The answer must be every entry, retyped without a single difference.

*Supplied material*
┄┄┄┄┄┄┄┄┄┄┄┄┄┄┄┄┄┄┄┄

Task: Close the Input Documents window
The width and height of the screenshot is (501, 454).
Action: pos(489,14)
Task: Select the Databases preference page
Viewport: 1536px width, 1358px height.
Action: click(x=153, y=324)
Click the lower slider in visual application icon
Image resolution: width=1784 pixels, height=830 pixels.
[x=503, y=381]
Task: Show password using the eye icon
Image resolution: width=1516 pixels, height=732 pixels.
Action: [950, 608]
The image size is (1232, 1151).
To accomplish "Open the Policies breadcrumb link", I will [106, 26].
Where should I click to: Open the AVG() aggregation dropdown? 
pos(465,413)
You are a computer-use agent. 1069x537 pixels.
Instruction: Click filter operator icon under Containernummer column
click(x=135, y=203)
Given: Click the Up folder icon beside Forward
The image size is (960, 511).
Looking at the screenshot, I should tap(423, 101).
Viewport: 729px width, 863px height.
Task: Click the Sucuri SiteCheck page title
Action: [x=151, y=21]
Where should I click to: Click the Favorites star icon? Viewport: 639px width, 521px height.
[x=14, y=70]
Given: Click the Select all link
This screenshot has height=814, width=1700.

┄┄┄┄┄┄┄┄┄┄┄┄┄┄┄┄┄┄┄┄

*Output*
Task: Close the Input Documents window
The width and height of the screenshot is (501, 454).
Action: pos(489,14)
Task: Select the Databases preference page
Viewport: 1536px width, 1358px height.
Action: click(x=153, y=324)
Click the lower slider in visual application icon
Image resolution: width=1784 pixels, height=830 pixels.
[x=503, y=381]
Task: Show password using the eye icon
Image resolution: width=1516 pixels, height=732 pixels.
Action: [950, 608]
The image size is (1232, 1151).
To accomplish "Open the Policies breadcrumb link", I will [106, 26].
Where should I click to: Open the AVG() aggregation dropdown? 
pos(465,413)
You are a computer-use agent. 1069x537 pixels.
Instruction: Click filter operator icon under Containernummer column
click(x=135, y=203)
Given: Click the Up folder icon beside Forward
The image size is (960, 511).
Looking at the screenshot, I should tap(423, 101).
Viewport: 729px width, 863px height.
Task: Click the Sucuri SiteCheck page title
Action: [x=151, y=21]
Where should I click to: Click the Favorites star icon? Viewport: 639px width, 521px height.
[x=14, y=70]
Given: Click the Select all link
This screenshot has height=814, width=1700.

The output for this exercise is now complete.